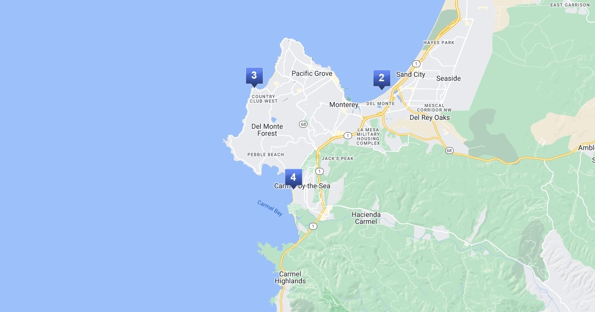Click the Sand City label
Viewport: 595px width, 312px height.
click(x=411, y=74)
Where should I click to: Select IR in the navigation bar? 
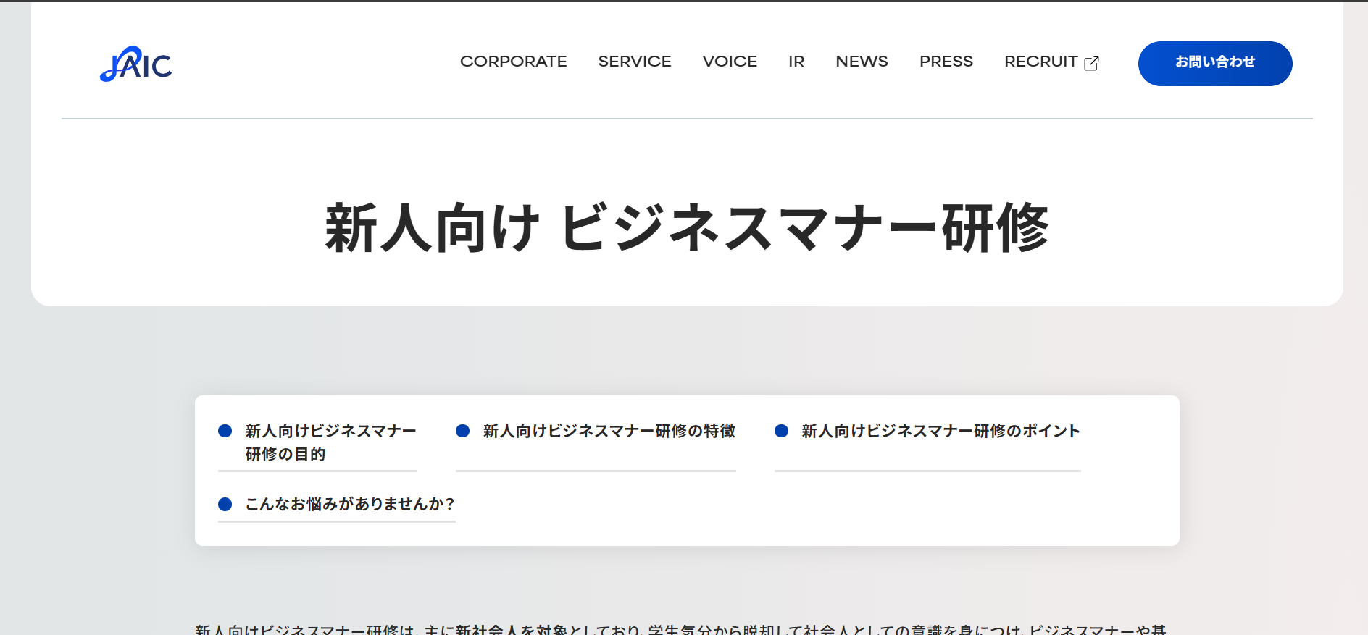pyautogui.click(x=796, y=62)

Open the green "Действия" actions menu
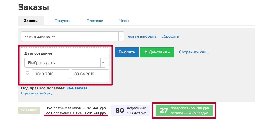(x=157, y=52)
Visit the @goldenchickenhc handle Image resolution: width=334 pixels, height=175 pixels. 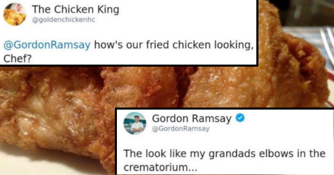tap(64, 20)
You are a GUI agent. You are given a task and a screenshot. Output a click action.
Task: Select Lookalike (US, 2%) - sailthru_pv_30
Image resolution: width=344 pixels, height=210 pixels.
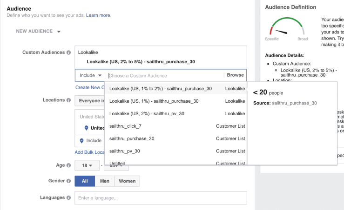point(147,113)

▶ _WHAT TO PRODUCE_: Pull out every line of the data above that contains the word "Select", and copy each one in full.

▶ _RESULT OF THIS EXERCISE_:
Where should I click to: Select IR in the navigation bar? 
Task: Select Lookalike (US, 2%) - sailthru_pv_30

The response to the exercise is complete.